ACTION ITEM |
Scan the entries below and say how many lines contain "folder". Write only the number.

++++ INFORMATION SHOWN

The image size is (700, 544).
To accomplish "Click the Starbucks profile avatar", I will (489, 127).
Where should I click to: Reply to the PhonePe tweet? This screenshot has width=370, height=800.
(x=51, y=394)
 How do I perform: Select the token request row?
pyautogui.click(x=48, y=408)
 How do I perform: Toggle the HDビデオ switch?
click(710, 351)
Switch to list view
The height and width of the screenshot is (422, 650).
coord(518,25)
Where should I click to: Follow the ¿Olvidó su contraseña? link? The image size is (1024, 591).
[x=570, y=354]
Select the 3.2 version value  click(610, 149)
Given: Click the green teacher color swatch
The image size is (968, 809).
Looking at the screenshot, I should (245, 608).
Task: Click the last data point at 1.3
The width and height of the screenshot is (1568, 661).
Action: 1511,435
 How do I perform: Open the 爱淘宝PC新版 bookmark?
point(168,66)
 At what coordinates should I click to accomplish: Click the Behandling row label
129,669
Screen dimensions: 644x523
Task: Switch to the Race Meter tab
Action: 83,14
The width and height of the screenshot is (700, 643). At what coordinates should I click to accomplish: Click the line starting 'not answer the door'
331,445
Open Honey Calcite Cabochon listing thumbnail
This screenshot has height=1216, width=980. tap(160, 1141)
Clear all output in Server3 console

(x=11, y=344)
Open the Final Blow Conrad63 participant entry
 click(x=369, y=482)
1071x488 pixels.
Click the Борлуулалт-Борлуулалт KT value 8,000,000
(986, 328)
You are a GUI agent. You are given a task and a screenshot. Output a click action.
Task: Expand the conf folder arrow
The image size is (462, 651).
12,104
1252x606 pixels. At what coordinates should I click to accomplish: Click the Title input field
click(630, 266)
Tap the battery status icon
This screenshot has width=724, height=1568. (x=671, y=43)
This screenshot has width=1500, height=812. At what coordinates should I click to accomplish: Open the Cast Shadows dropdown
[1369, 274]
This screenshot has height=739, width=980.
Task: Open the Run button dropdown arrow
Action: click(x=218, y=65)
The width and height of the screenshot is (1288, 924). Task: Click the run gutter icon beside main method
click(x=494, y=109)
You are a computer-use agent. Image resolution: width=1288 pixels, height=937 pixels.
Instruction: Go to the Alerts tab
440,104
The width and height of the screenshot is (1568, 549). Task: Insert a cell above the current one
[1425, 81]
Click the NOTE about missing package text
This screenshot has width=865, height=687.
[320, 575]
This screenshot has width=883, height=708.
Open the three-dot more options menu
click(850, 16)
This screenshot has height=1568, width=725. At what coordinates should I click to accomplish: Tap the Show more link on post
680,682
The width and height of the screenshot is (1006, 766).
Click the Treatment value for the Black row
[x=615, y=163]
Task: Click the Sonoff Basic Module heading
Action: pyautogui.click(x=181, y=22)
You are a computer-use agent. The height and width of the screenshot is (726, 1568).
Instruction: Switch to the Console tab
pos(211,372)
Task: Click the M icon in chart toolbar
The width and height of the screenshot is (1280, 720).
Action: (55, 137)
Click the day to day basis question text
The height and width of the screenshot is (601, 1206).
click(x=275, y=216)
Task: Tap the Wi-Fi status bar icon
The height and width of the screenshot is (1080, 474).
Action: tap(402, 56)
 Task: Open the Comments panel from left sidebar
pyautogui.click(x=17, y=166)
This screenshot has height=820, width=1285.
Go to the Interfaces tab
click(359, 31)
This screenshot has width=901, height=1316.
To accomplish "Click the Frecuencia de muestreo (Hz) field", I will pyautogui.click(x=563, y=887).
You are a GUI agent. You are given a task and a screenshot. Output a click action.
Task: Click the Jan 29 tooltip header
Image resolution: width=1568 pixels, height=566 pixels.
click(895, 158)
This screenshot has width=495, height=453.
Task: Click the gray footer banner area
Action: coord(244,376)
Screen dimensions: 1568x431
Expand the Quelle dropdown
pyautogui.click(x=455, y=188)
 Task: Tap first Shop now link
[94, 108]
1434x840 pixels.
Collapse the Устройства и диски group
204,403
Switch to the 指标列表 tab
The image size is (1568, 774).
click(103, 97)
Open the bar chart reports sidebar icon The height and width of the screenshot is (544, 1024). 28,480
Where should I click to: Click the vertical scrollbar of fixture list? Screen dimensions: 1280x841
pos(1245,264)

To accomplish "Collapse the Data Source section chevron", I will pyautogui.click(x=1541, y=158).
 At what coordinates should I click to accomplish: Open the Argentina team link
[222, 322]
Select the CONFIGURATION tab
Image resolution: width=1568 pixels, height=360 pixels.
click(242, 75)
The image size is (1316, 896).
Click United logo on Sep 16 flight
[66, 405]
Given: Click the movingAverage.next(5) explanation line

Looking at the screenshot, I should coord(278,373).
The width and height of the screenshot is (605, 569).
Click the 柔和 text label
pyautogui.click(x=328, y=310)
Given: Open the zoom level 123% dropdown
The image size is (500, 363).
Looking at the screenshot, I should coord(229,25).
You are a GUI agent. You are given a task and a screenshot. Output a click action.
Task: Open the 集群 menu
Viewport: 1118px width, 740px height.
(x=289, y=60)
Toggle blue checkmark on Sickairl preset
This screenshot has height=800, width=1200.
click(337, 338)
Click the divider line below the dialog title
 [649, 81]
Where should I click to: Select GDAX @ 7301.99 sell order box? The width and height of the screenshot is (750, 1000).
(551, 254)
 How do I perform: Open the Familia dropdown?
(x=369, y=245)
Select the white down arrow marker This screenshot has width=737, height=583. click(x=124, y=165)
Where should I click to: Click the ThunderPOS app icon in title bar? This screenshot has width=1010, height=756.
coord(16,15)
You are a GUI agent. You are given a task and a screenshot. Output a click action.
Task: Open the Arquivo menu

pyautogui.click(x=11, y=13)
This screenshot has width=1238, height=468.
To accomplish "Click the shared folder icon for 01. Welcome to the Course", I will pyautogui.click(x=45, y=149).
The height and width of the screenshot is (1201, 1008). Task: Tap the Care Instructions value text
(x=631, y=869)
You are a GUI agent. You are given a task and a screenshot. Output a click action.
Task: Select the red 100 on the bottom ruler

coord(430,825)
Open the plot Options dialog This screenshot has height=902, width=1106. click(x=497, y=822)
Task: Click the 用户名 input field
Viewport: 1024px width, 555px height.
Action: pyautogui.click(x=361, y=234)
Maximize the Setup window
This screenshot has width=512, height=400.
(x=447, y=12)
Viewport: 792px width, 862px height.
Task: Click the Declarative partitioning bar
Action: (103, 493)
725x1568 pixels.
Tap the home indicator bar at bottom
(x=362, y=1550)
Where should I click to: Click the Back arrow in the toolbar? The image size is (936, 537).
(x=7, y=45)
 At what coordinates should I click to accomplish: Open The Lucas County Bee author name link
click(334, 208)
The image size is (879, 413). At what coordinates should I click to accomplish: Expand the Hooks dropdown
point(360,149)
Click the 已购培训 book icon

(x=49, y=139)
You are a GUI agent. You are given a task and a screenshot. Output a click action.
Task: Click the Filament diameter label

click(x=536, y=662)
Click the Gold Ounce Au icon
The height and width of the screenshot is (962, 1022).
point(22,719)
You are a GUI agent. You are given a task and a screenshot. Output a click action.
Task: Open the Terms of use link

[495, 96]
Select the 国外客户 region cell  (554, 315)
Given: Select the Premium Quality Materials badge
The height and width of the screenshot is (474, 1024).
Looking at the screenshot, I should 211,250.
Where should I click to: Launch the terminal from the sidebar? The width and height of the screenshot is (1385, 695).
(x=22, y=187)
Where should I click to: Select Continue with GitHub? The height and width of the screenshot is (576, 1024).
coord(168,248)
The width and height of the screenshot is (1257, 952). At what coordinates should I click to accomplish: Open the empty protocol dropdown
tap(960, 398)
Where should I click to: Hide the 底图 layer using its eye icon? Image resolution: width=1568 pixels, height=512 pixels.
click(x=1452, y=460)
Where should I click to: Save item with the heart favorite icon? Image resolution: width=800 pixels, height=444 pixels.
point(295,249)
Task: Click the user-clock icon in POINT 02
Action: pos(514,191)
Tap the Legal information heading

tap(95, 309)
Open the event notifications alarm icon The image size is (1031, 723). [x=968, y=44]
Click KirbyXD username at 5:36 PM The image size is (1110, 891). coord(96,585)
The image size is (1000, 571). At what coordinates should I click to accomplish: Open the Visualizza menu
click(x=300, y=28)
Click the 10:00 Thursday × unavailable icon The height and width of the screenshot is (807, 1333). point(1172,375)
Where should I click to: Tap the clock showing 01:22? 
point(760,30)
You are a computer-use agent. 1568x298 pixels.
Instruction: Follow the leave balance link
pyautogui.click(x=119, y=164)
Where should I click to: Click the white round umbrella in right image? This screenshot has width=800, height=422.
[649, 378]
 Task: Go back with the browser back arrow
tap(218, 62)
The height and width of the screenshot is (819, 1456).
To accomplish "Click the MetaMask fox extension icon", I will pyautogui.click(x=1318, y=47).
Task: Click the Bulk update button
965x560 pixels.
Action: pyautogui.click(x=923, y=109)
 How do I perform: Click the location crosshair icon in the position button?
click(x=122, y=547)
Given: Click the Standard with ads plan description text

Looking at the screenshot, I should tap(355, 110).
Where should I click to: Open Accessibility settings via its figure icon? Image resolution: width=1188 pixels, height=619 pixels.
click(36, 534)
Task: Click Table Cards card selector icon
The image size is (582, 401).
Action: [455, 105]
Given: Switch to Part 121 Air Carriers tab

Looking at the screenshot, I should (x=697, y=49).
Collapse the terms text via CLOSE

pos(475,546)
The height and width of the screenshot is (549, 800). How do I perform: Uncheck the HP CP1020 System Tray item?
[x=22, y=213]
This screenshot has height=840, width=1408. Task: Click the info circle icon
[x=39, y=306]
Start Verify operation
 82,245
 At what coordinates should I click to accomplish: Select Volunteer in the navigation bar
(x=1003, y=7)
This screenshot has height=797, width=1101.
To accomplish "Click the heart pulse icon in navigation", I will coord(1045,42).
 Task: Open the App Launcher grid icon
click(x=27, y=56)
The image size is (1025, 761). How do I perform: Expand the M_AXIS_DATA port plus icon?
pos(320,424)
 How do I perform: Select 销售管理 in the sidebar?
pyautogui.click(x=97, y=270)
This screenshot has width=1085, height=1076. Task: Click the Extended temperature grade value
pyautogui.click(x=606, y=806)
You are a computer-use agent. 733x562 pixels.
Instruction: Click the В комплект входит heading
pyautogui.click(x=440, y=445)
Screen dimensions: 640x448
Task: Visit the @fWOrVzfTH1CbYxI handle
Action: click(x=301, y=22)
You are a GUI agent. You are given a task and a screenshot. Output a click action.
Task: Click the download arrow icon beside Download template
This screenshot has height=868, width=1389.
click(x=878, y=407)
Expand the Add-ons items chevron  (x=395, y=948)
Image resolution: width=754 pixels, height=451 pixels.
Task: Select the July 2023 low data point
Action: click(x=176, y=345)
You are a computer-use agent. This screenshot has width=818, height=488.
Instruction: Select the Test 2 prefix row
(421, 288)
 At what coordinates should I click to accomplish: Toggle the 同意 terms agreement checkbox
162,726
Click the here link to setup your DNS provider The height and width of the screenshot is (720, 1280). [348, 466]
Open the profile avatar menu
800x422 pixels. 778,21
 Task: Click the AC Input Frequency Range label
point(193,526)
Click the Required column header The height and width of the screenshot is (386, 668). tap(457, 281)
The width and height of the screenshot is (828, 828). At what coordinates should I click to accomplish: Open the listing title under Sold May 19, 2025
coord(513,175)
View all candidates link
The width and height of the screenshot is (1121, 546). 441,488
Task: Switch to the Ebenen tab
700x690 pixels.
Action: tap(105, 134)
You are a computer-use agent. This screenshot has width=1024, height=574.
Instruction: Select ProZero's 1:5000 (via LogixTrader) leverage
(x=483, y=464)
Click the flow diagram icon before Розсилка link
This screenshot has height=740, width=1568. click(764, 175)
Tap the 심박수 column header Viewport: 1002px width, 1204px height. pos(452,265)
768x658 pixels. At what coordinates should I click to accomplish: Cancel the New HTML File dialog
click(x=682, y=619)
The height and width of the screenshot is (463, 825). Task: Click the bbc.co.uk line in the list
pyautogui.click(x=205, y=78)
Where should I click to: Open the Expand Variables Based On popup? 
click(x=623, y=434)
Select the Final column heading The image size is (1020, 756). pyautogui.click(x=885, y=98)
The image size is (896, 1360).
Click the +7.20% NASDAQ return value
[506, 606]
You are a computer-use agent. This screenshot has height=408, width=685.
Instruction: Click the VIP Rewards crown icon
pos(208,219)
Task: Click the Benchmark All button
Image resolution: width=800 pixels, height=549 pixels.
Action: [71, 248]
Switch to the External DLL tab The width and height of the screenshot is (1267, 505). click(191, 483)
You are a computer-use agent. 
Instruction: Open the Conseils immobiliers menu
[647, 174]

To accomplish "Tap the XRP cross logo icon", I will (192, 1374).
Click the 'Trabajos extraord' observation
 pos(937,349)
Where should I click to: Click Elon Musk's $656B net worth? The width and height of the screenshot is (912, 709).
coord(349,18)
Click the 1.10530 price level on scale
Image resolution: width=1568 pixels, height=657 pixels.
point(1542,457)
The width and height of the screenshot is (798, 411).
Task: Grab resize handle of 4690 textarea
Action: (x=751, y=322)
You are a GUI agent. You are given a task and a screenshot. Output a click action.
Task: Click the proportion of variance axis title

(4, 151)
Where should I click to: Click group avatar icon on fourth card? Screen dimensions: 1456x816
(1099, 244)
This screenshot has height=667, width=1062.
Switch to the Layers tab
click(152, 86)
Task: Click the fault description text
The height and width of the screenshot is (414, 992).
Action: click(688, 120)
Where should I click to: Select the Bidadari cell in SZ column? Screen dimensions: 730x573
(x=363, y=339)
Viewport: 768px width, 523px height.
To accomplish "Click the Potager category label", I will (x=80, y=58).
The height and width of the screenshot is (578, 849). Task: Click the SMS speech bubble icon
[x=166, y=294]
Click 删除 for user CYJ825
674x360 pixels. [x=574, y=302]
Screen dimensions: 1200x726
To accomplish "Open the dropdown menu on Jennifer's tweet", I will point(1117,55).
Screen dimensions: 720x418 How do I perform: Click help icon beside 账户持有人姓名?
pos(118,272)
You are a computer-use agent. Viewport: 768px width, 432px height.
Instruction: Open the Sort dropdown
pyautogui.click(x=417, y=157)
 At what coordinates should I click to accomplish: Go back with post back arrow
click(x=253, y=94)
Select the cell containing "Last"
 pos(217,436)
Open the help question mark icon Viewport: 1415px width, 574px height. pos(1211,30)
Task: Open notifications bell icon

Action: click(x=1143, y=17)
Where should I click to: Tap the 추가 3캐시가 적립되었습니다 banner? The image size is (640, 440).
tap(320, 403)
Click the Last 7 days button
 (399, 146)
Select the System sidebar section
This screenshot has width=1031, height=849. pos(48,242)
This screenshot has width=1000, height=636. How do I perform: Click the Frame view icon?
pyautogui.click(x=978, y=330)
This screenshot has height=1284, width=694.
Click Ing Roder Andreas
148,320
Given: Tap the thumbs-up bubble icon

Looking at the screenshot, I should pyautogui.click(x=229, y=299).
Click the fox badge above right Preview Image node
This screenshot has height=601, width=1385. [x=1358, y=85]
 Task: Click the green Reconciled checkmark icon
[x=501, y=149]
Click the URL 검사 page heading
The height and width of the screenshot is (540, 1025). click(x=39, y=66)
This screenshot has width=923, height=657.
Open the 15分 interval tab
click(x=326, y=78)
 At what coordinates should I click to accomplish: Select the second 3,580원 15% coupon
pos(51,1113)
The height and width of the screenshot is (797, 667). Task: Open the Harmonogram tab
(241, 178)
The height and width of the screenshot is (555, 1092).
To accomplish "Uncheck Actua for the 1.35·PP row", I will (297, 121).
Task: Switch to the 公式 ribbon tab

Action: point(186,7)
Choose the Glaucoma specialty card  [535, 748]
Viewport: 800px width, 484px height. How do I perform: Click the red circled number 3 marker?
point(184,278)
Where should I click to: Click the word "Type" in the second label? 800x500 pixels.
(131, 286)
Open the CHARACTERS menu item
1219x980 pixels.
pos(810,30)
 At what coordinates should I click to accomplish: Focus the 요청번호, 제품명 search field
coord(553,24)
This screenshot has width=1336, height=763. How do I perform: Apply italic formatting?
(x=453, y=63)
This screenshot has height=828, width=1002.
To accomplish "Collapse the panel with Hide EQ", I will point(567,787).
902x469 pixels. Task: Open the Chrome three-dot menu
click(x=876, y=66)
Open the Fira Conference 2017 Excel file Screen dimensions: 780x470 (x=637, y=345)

++++++++

WRITTEN RESPONSE |
2